If Measure J passes, Cahill plans on using his academic standing to call attention to the site.

“I would publish a paper, compare the Nishi site to the New Harmony site,” Cahill said. “Those ultra-fine diesel measurements are the highest I’d ever seen. Far higher than Detroit, six times higher than downtown Sacramento. I would publish a paper comparing Nishi to New Harmony and it would a black-eye on the University for decades.”

UC Davis does not take the same stance as Cahill. According to Ruff, the developers are working with the university in order to make the bike path that goes toward campus.

“Don’t believe me,” Cahill said. “Take your bike all the way down to the south end of the Shrem museum parking lot. Park your bike by the fence there and stay there for 30 minutes.
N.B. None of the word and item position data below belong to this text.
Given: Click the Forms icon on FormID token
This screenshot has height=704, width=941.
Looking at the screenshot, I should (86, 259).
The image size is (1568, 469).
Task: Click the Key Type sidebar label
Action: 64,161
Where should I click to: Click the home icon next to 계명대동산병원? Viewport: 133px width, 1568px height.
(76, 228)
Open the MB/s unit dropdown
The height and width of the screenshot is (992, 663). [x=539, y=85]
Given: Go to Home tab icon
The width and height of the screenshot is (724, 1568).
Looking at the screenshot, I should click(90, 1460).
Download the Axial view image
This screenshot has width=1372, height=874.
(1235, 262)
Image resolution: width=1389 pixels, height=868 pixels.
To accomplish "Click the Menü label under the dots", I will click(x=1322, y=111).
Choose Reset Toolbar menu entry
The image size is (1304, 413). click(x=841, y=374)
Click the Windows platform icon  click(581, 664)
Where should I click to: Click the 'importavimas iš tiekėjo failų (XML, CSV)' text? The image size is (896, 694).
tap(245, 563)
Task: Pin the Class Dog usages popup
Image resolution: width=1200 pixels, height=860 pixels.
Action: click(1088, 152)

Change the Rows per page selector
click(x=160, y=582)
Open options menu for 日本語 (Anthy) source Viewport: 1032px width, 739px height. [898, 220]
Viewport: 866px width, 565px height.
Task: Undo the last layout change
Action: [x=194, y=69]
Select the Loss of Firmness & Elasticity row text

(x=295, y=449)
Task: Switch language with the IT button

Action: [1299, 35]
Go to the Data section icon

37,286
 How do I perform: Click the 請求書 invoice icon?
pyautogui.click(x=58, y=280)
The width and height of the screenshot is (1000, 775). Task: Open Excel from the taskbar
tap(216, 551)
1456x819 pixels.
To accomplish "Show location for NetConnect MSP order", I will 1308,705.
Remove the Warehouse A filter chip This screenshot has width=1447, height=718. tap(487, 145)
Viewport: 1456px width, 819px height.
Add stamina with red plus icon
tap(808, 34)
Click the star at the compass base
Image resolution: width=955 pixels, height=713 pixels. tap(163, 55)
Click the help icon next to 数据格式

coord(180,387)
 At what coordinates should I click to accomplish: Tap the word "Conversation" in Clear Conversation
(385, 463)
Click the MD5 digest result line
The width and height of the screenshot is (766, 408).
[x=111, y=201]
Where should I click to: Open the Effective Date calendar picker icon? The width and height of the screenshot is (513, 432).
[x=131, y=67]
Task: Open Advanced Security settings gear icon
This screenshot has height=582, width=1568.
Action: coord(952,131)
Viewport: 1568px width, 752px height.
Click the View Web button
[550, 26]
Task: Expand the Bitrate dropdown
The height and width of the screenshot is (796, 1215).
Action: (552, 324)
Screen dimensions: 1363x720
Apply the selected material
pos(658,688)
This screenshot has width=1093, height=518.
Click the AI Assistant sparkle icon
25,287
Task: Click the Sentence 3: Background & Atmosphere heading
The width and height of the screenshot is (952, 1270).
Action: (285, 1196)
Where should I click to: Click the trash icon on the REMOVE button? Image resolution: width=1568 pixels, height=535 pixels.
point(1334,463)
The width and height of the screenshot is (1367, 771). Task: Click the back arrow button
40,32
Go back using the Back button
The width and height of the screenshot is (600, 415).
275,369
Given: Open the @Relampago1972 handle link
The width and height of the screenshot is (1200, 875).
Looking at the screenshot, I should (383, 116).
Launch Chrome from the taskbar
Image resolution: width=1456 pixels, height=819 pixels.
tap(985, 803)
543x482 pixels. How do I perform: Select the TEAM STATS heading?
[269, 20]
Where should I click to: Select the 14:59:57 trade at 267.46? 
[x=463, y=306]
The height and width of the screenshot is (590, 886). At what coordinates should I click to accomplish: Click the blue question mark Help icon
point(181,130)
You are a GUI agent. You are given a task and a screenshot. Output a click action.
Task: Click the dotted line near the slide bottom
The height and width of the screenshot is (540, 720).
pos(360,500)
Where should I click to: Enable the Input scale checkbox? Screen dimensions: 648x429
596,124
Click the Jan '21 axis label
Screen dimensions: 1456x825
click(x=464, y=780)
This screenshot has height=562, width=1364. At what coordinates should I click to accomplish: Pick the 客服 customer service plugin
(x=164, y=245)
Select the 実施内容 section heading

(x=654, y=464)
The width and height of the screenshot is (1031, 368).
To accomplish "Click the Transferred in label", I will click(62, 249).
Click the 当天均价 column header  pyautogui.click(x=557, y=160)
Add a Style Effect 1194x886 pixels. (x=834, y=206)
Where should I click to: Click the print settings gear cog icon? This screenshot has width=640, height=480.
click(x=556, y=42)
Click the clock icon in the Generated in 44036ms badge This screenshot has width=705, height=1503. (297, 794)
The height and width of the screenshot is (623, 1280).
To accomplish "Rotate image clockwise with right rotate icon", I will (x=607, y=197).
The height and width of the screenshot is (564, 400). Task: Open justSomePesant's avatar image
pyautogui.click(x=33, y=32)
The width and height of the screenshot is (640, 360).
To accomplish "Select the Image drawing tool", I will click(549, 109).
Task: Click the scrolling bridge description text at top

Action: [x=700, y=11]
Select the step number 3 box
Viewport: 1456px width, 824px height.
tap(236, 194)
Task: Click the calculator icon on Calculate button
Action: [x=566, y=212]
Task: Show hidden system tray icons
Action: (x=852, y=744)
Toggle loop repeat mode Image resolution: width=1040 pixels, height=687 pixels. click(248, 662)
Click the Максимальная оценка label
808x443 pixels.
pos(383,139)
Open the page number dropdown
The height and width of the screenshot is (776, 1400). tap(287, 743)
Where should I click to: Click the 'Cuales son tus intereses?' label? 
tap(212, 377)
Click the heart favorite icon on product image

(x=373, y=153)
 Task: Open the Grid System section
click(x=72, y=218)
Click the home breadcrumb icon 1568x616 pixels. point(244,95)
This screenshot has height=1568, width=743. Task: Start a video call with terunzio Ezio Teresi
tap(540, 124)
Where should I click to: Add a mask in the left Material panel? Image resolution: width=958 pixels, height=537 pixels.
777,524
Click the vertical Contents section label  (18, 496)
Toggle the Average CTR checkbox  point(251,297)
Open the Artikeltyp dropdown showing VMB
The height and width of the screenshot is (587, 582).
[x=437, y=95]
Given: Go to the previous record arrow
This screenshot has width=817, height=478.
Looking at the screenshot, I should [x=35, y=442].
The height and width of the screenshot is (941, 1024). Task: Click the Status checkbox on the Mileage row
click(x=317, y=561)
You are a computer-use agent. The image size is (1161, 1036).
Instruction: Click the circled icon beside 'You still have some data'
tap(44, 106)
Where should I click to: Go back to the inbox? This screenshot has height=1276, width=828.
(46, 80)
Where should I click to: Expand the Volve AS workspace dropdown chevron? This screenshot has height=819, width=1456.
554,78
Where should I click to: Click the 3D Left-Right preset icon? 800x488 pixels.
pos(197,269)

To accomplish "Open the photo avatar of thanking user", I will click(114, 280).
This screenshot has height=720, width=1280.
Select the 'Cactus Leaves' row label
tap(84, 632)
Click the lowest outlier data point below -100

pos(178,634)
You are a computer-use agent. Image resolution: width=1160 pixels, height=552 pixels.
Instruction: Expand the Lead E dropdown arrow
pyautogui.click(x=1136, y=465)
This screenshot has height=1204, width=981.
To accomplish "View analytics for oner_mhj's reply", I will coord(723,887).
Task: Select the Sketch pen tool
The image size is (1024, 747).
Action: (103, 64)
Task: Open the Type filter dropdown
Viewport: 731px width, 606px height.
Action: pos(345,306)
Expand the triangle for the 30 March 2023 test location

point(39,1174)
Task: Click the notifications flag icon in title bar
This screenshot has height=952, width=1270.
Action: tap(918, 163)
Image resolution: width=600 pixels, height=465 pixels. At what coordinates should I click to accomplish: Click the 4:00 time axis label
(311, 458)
And then decide you’d like to live there for a year.”

 

 

Written by: Rachel Paul — science@theaggie.org

1 COMMENT

  1. “UC Davis does not take the same stance as Cahill. According to Ruff, the developers are working with the university in order to make the bike path that goes toward campus.” Not one word in the article about needing to get the Regents’ approval to connect a roadway from Nishi to Old Davis Road. There are planned parking places for 700 cars – how do you think they’ll get in and out? Additionally, the developers have not gotten approval from Union Pacific to build a tunnel under its right-of-way to connect to Old Davis Road. UPRR has often been recalcitrant to allow any messing with its right-of-way. And lest you accuse me of being a no-growth, anti-student Davis homeowner, that is so far from the truth. I have, and will speak up when I feel the wool is being pulled over someone’s eyes. Yes, I happen to own my home, but that doesn’t make me anti-student. Matter of fact, UC Davis is my alma mater. Hell, yes! I’m an Aggie! And I will always speak on behalf of the students past, present and future. Please study the issue closely, if you haven’t. It’s all there in the original proposal.